Coase explains why he wasn’t surprised it took 40 years for the FCC to adopt his recommendations to assign property rights to the airwaves:

No [I wasn’t surprised], not after you’ve studied how things actually operate. It’s a surprise that it took as little time as 40 years. No, it’s not possible to study how things are dealt with without realizing the importance of the stupidity of human behavior.

Economists often say, incentives matter. Coase is saying, stupidity matters. I agree.

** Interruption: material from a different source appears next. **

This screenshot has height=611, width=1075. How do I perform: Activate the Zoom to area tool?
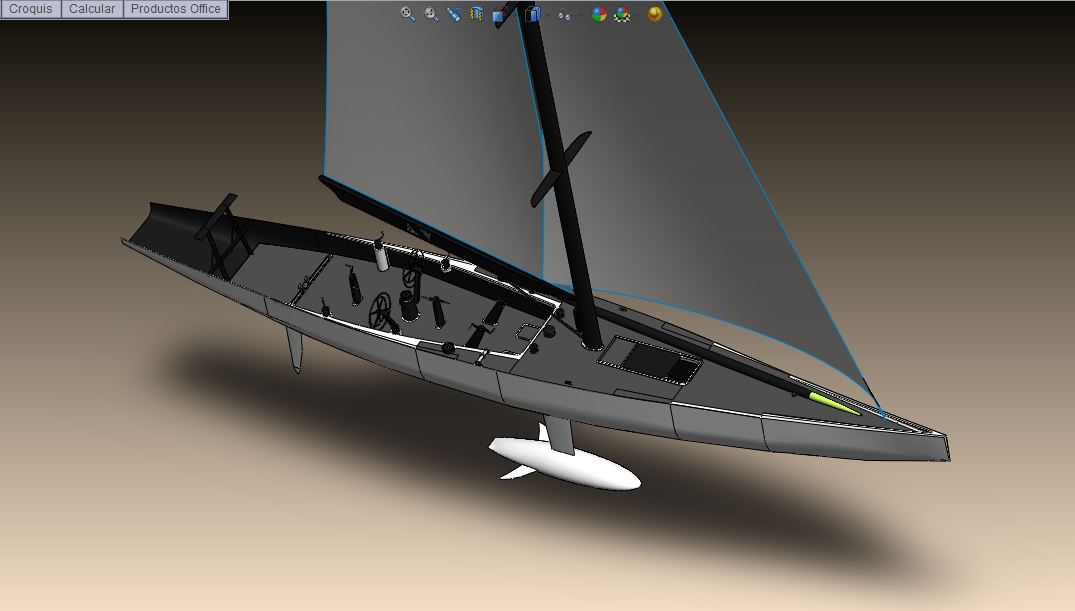tap(430, 13)
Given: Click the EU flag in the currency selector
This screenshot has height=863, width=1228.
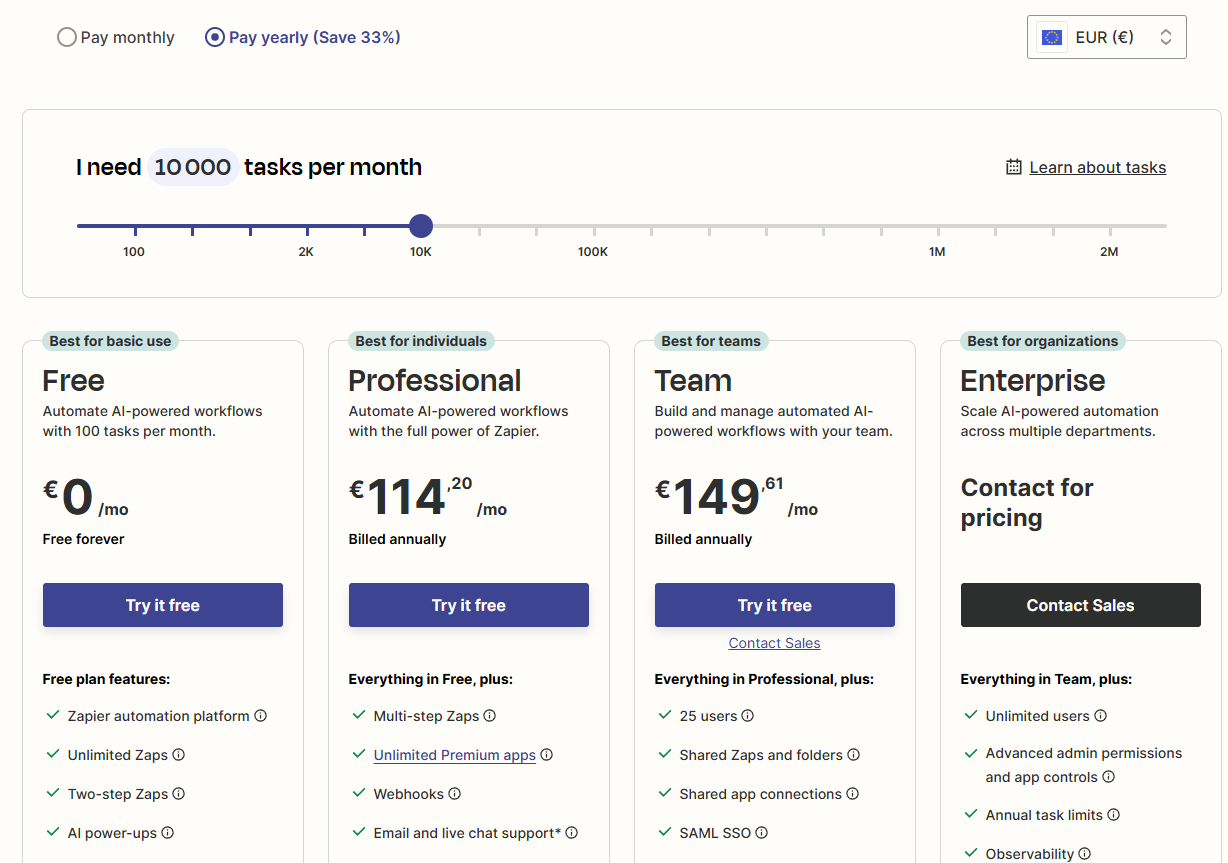Looking at the screenshot, I should tap(1051, 36).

Next Coase explains the problem with modern economics and his solution (emphasis mine):

Blackboard economics is economics which you can put on the blackboard, in which you study an imaginary system. It’s not empirically based at all. It’s not concerned with what really happens. It’s what you imagine could happen and what you imagined didn’t happen. So, I’ve been very critical of modern economics, which is too abstract. That’s called blackboard economics. It’s something you can put on the blackboard but that doesn’t exist.

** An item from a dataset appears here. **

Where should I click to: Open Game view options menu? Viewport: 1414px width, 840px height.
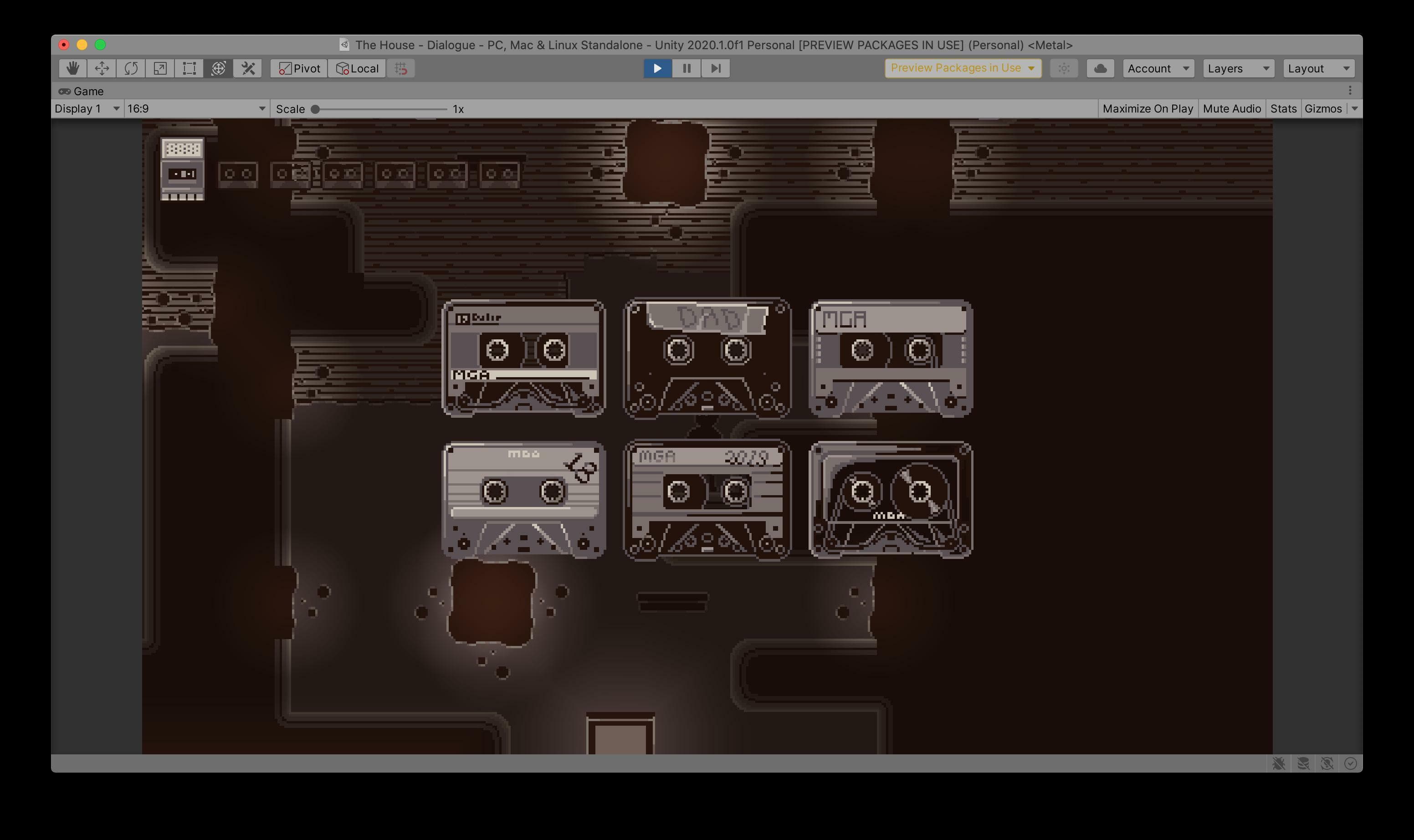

I recommend more empirical work. Study what actually happens and start from there.

I don’t mean–the study that people do with a lot of statistics and so on, not finding out what really happens and getting conclusions based on the investigations, not on what actually happens but on bunches of statistics. My view is you should get down and study what actually happens. But economists don’t do that, by and large.

Here’s one example of focusing on the imaginary over the actual from my experience. As a young engineer, I was tasked with coming up with a transfer cost for the services that my department provided to the company.

My analysis included the value of renting the space we occupied. I figured if we didn’t occupy it, someone else could, so there was an opportunity cost there.

To estimate this, I called a real estate agent in charge of leasing the office/warehouse space across the street from our location. I asked him how much the lease would be for the amount of space that we occupied. He told me and I included that in my analysis.

When my director reviewed my work, he came across my floor space cost estimate and asked how I arrived at it. I told him it was the actual market rate in that area for office/warehouse space based on a quote from a real estate agent.  In other words, it’s what actual happens, as Coase says.

My director wasn’t happy. He wanted some sort of intrinsic value calculation for our real estate. He told me to contact our finance department so they could help me calculate that. He wanted to use blackboard economics to find the answer, rather than just using what actually happens.


6 thoughts on “Blackboard Economics and Stupidity

  1. Was he upset because he thought it was too high? That can easily be countered by also adding the costs to realistically do that, such as the cost of condoning off your area for a tenant as well as adding the services required by a tenant (I.e. private restrooms, kitchenette, etc.) and the cost of someone to manage the property…..
    As long as we’re being realistic, I don’t see why a high cost would be such a terrible thing.

    • No. He was upset with my method. He was an engineer, not much of a finance or economics person. I think he thought I was trying to take a short cut and avoiding work and he really didn’t think the market rent value would reflect the cost of our space.